> [What to work on]: Restate the following entries exactly, including every line.

> [Information shown]:

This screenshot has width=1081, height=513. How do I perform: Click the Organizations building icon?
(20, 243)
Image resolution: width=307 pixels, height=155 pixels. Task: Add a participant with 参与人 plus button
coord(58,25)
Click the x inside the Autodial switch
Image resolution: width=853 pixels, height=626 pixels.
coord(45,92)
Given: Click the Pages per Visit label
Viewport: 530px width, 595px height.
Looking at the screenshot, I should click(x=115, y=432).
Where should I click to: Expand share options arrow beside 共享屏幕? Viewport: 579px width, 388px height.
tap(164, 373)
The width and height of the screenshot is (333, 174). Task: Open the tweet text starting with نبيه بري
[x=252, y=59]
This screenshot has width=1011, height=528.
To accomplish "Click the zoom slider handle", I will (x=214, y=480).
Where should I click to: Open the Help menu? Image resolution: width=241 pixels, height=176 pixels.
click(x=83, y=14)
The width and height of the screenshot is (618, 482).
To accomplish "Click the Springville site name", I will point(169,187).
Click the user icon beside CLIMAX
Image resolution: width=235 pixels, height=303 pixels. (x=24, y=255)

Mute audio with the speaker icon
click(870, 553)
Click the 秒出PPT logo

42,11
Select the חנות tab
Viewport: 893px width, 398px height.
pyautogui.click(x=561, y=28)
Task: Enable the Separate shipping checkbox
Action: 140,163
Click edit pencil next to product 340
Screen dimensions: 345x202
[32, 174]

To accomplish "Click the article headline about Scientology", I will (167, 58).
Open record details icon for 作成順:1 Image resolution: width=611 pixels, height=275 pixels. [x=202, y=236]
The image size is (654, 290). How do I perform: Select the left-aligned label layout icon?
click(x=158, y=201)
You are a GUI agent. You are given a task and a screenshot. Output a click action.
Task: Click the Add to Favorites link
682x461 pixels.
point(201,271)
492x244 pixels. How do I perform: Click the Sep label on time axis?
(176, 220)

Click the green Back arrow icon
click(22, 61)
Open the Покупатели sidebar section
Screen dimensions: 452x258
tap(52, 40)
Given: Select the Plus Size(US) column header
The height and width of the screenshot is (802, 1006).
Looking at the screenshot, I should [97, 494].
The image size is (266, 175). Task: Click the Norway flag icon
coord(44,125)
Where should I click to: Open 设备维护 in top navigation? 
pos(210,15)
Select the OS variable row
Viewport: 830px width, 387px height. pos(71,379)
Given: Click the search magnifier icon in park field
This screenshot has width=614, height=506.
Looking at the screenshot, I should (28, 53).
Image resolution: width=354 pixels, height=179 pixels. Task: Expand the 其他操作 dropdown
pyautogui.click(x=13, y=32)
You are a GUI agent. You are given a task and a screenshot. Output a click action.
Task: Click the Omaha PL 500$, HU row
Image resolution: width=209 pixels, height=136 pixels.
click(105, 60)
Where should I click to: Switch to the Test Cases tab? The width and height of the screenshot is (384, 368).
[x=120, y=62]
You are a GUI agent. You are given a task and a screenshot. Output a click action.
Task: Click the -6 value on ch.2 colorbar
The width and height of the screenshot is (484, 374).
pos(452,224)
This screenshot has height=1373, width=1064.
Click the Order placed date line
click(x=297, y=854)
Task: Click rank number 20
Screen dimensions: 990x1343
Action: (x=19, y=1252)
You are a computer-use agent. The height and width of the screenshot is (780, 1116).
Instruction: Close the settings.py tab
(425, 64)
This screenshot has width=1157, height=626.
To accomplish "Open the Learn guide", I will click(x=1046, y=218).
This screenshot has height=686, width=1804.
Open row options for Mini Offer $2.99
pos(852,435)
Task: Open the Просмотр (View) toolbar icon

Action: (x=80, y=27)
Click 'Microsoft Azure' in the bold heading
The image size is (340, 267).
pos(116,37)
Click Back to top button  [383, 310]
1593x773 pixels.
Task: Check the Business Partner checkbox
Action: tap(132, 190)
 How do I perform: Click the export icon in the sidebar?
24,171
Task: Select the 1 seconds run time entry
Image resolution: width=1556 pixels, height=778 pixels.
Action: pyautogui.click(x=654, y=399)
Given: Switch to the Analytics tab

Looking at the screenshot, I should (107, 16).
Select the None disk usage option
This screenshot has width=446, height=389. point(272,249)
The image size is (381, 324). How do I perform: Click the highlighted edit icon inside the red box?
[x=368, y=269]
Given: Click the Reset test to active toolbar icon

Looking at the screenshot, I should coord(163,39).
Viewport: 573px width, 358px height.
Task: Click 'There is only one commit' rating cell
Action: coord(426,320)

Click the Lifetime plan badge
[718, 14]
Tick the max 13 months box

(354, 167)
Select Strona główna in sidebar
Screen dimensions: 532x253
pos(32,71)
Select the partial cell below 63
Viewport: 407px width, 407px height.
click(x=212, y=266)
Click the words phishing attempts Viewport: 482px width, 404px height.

> [Task output]:
This screenshot has width=1081, height=513. How do I perform: Click the Organizations building icon?
(20, 243)
Image resolution: width=307 pixels, height=155 pixels. Task: Add a participant with 参与人 plus button
coord(58,25)
Click the x inside the Autodial switch
Image resolution: width=853 pixels, height=626 pixels.
coord(45,92)
Given: Click the Pages per Visit label
Viewport: 530px width, 595px height.
Looking at the screenshot, I should click(x=115, y=432).
Where should I click to: Expand share options arrow beside 共享屏幕? Viewport: 579px width, 388px height.
tap(164, 373)
The width and height of the screenshot is (333, 174). Task: Open the tweet text starting with نبيه بري
[x=252, y=59]
This screenshot has width=1011, height=528.
To accomplish "Click the zoom slider handle", I will (x=214, y=480).
Where should I click to: Open the Help menu? Image resolution: width=241 pixels, height=176 pixels.
click(x=83, y=14)
The width and height of the screenshot is (618, 482).
To accomplish "Click the Springville site name", I will point(169,187).
Click the user icon beside CLIMAX
Image resolution: width=235 pixels, height=303 pixels. (x=24, y=255)

Mute audio with the speaker icon
click(870, 553)
Click the 秒出PPT logo

42,11
Select the חנות tab
Viewport: 893px width, 398px height.
pyautogui.click(x=561, y=28)
Task: Enable the Separate shipping checkbox
Action: 140,163
Click edit pencil next to product 340
Screen dimensions: 345x202
[32, 174]

To accomplish "Click the article headline about Scientology", I will (167, 58).
Open record details icon for 作成順:1 Image resolution: width=611 pixels, height=275 pixels. [x=202, y=236]
The image size is (654, 290). How do I perform: Select the left-aligned label layout icon?
click(x=158, y=201)
You are a GUI agent. You are given a task and a screenshot. Output a click action.
Task: Click the Add to Favorites link
682x461 pixels.
point(201,271)
492x244 pixels. How do I perform: Click the Sep label on time axis?
(176, 220)

Click the green Back arrow icon
click(22, 61)
Open the Покупатели sidebar section
Screen dimensions: 452x258
tap(52, 40)
Given: Select the Plus Size(US) column header
The height and width of the screenshot is (802, 1006).
Looking at the screenshot, I should [97, 494].
The image size is (266, 175). Task: Click the Norway flag icon
coord(44,125)
Where should I click to: Open 设备维护 in top navigation? 
pos(210,15)
Select the OS variable row
Viewport: 830px width, 387px height. pos(71,379)
Given: Click the search magnifier icon in park field
This screenshot has width=614, height=506.
Looking at the screenshot, I should (28, 53).
Image resolution: width=354 pixels, height=179 pixels. Task: Expand the 其他操作 dropdown
pyautogui.click(x=13, y=32)
You are a GUI agent. You are given a task and a screenshot. Output a click action.
Task: Click the Omaha PL 500$, HU row
Image resolution: width=209 pixels, height=136 pixels.
click(105, 60)
Where should I click to: Switch to the Test Cases tab? The width and height of the screenshot is (384, 368).
[x=120, y=62]
You are a GUI agent. You are given a task and a screenshot. Output a click action.
Task: Click the -6 value on ch.2 colorbar
The width and height of the screenshot is (484, 374).
pos(452,224)
This screenshot has height=1373, width=1064.
Click the Order placed date line
click(x=297, y=854)
Task: Click rank number 20
Screen dimensions: 990x1343
Action: (x=19, y=1252)
You are a computer-use agent. The height and width of the screenshot is (780, 1116).
Instruction: Close the settings.py tab
(425, 64)
This screenshot has width=1157, height=626.
To accomplish "Open the Learn guide", I will click(x=1046, y=218).
This screenshot has height=686, width=1804.
Open row options for Mini Offer $2.99
pos(852,435)
Task: Open the Просмотр (View) toolbar icon

Action: (x=80, y=27)
Click 'Microsoft Azure' in the bold heading
The image size is (340, 267).
pos(116,37)
Click Back to top button  [383, 310]
1593x773 pixels.
Task: Check the Business Partner checkbox
Action: tap(132, 190)
 How do I perform: Click the export icon in the sidebar?
24,171
Task: Select the 1 seconds run time entry
Image resolution: width=1556 pixels, height=778 pixels.
Action: pyautogui.click(x=654, y=399)
Given: Switch to the Analytics tab

Looking at the screenshot, I should (107, 16).
Select the None disk usage option
This screenshot has width=446, height=389. point(272,249)
The image size is (381, 324). How do I perform: Click the highlighted edit icon inside the red box?
[x=368, y=269]
Given: Click the Reset test to active toolbar icon

Looking at the screenshot, I should coord(163,39).
Viewport: 573px width, 358px height.
Task: Click 'There is only one commit' rating cell
Action: coord(426,320)

Click the Lifetime plan badge
[718, 14]
Tick the max 13 months box

(354, 167)
Select Strona główna in sidebar
Screen dimensions: 532x253
pos(32,71)
Select the partial cell below 63
Viewport: 407px width, 407px height.
click(x=212, y=266)
Click the words phishing attempts Viewport: 482px width, 404px height.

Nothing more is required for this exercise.